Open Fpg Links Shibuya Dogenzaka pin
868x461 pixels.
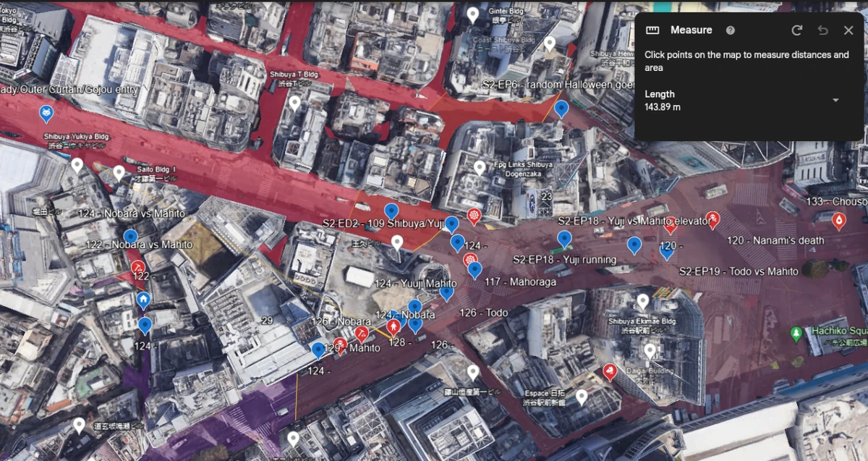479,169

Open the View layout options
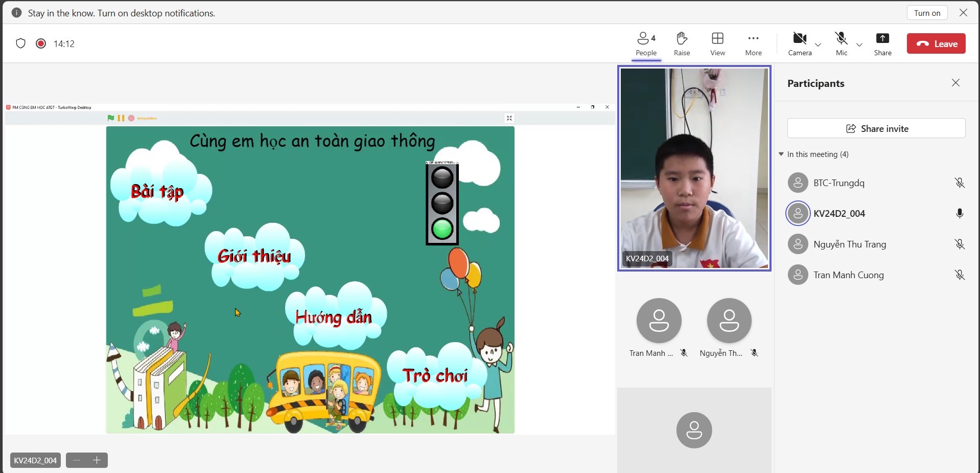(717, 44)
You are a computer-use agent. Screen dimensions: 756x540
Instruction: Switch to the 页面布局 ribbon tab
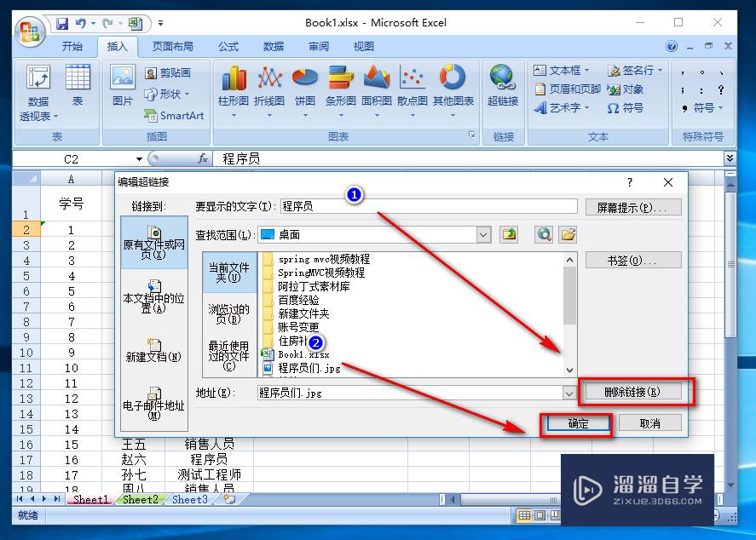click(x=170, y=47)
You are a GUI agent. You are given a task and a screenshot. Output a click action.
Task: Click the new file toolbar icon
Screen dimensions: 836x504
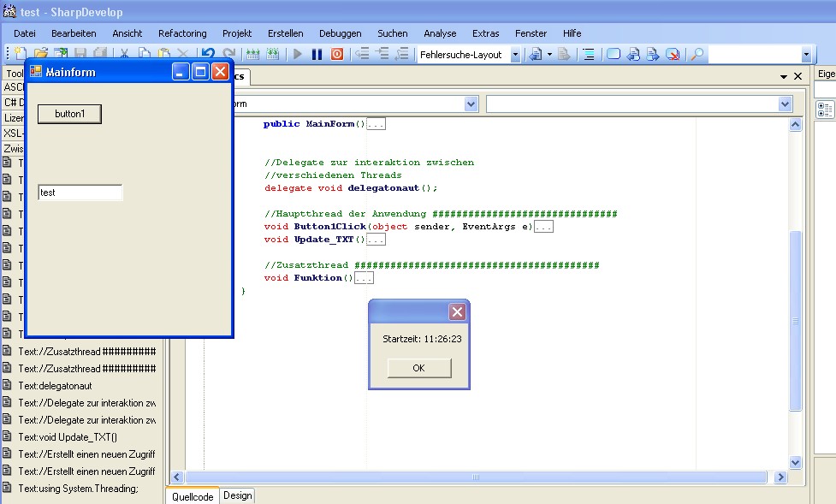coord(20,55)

...

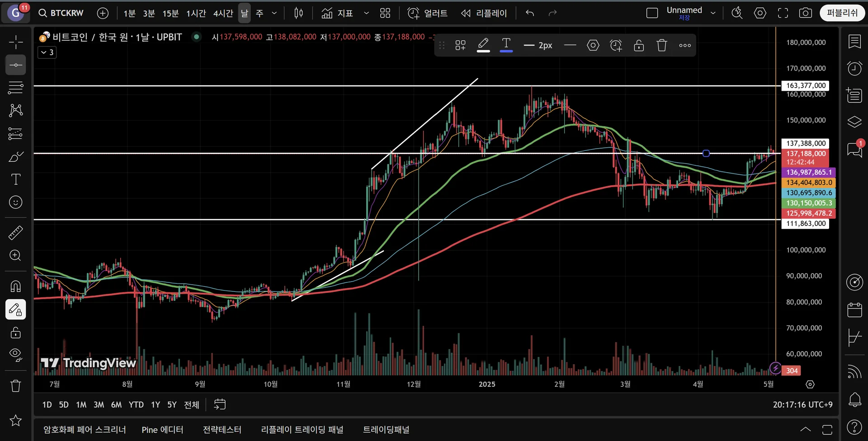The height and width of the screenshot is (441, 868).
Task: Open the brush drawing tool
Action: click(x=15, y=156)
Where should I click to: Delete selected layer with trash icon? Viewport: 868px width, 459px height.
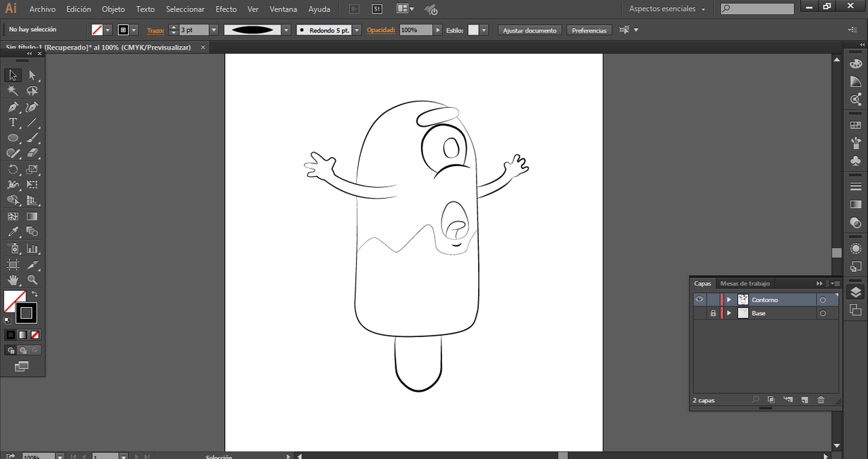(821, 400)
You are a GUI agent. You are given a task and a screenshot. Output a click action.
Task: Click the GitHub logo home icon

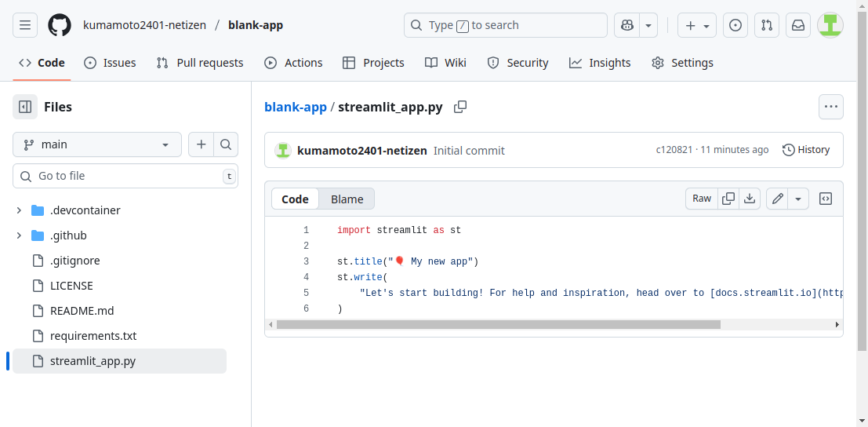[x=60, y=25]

...

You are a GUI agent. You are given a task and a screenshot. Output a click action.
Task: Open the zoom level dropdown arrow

_Instructions for the task_:
Write back the stretch of lines above that begins with the line holding "868x461 pixels." and ends with the line holding "Task: Click the new file toolbar icon", both included, exactly as written. Pictures stay out.

_Task answer_:
868x461 pixels.
479,169

Open the View layout options
(717, 44)
You are a computer-use agent. Screen dimensions: 756x540
Instruction: Switch to the 页面布局 ribbon tab
click(x=170, y=47)
You are a GUI agent. You are given a task and a screenshot. Output a click action.
Task: Click the new file toolbar icon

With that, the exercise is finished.